After the war ended in 1945 and the Windsors were free of their strenuous responsibilities in the Bahamas, they indulged themselves in a little leisure time. They managed to extend it for the next three decades, flitting between Paris, Palm Beach, and New York, always courting the wealthy and gorging on their hospitality.

Though he no longer wore the crown, Edward presided over a miniature kingdom of uniformed servants and pet pugs. Or
rather Wallis did. The duke once made the grave mistake of issuing an order to the help during a dinner party the couple was hosting. Hearing this, the duchess raised her hands high in the air and slammed them down on the table with a terrible crash. “Never,” she spat, “never again will you give orders in my house!” The guests sat stunned while the chastened duke muttered incoherent apologies.

With Wallis ruling the household, Edward was left with little to do but meekly obey her commands. In a moment of perhaps unintentional honesty, the man who had been born to rule an empire revealed the emptiness of his life to the wife of an American diplomat. “You know what my day was today?” he said. “I got up late, and then I went with the Duchess and watched her buy a hat, and then on the way home I had the car drop me in the Bois to watch some of your soldiers playing football, and then I planned to take a walk, but it was so cold that I could hardly bear it.… When I got home the Duchess was having her French lesson, so I had no one to talk to, so I got a lot of tin boxes down which my mother had sent me last week and looked through them. They were essays and so on that I had written when I was in France studying French before the Great War [World War I].… You know, I’m not much of a reading man.”

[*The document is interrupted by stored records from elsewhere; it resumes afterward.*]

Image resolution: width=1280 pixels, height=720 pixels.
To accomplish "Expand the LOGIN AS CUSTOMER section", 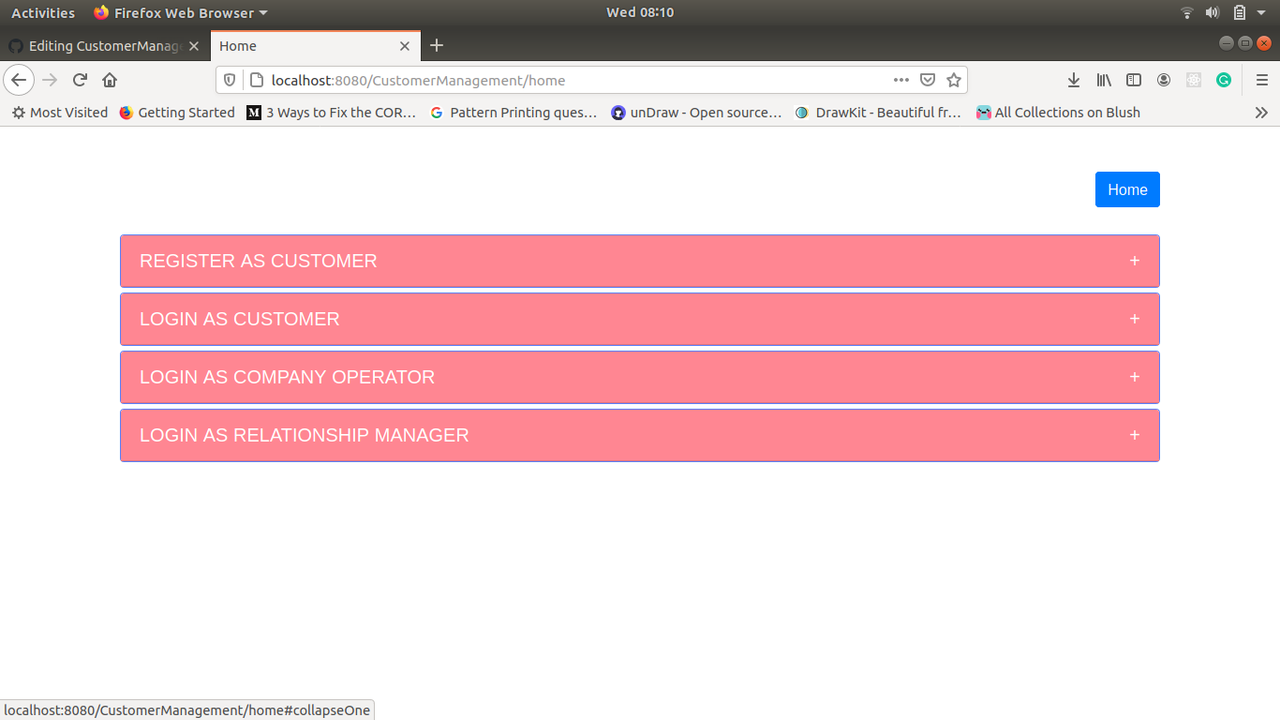I will click(640, 318).
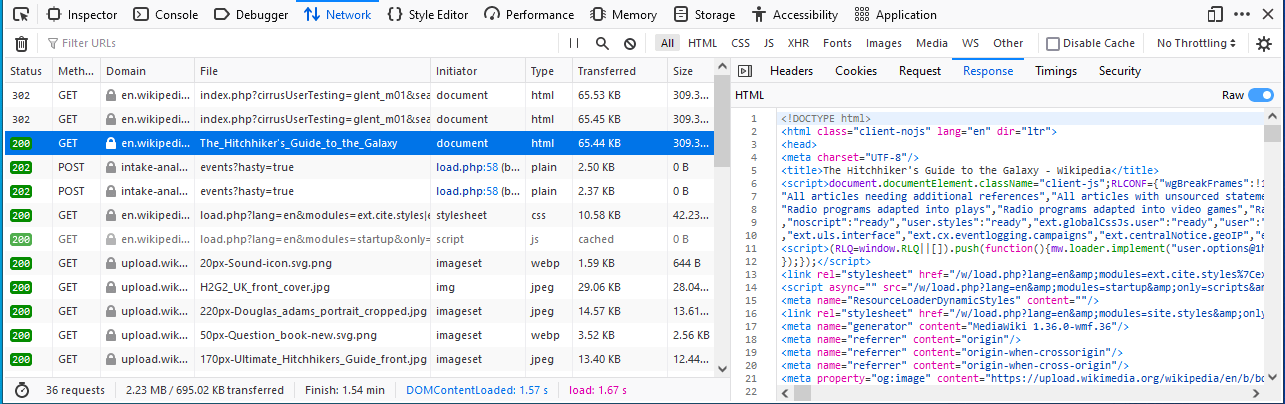
Task: Filter requests by Images type
Action: tap(883, 44)
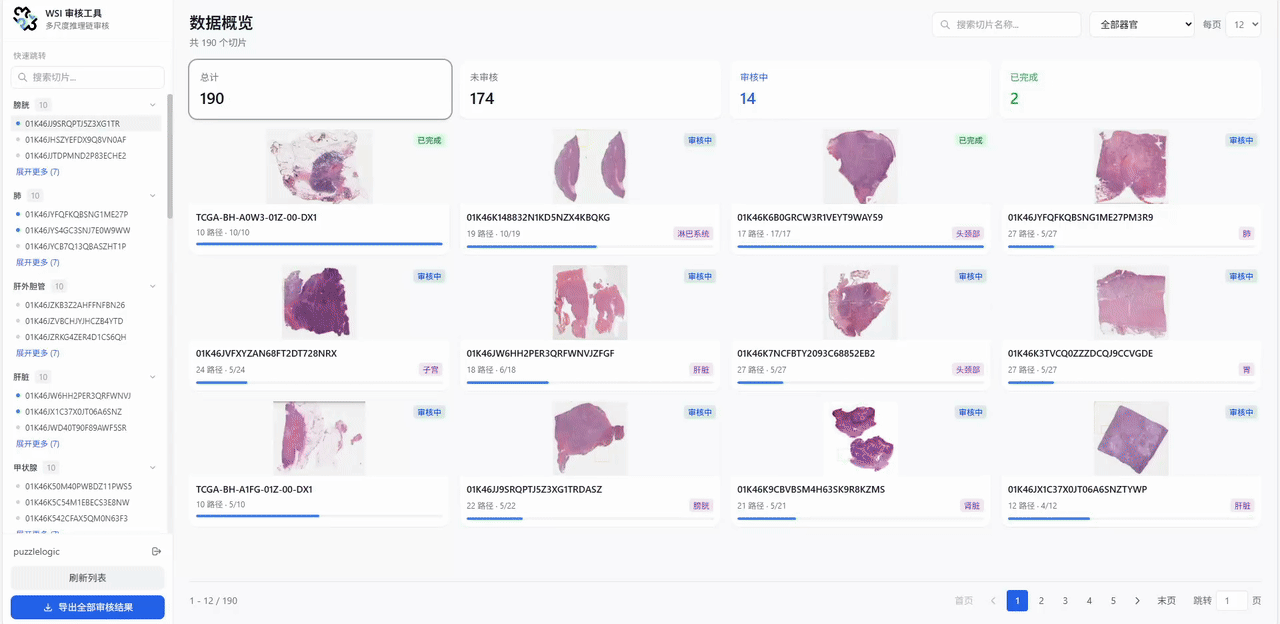Click the thumbnail of 01K46K148832N1KD5NZX4KBQKG
Viewport: 1280px width, 624px height.
(x=589, y=165)
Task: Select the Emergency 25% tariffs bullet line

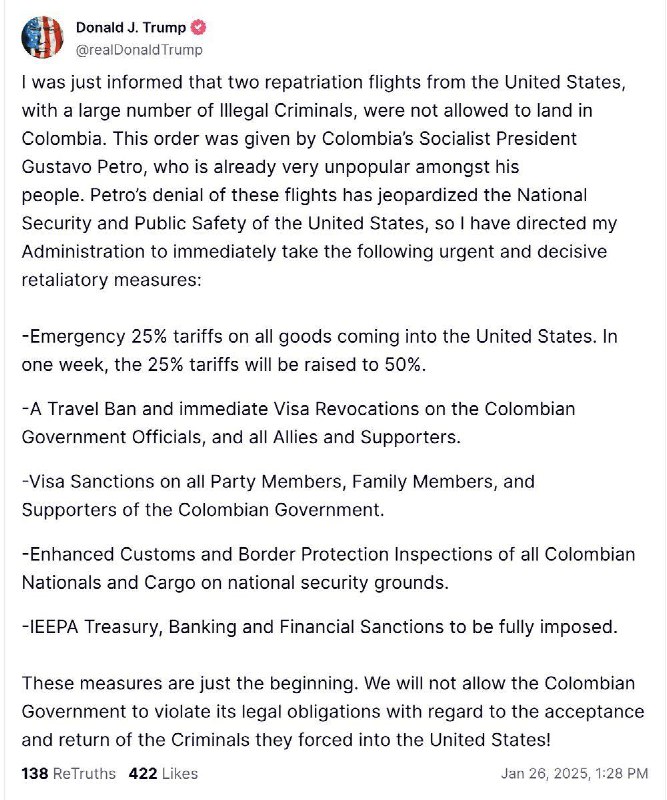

Busy as he was, Edward still managed to squeeze in some time to pressure his family into receiving Wallis and granting her the long-coveted title of “Her Royal Highness.” “I cannot tell you how grieved I am at your brother being so tiresome about the HRH,” Queen Mary wrote to her son the king. “Giving her this title would be fatal, and after all these years I fear lest people think that we condoned this dreadful marriage which has been such a blow to us in every way.”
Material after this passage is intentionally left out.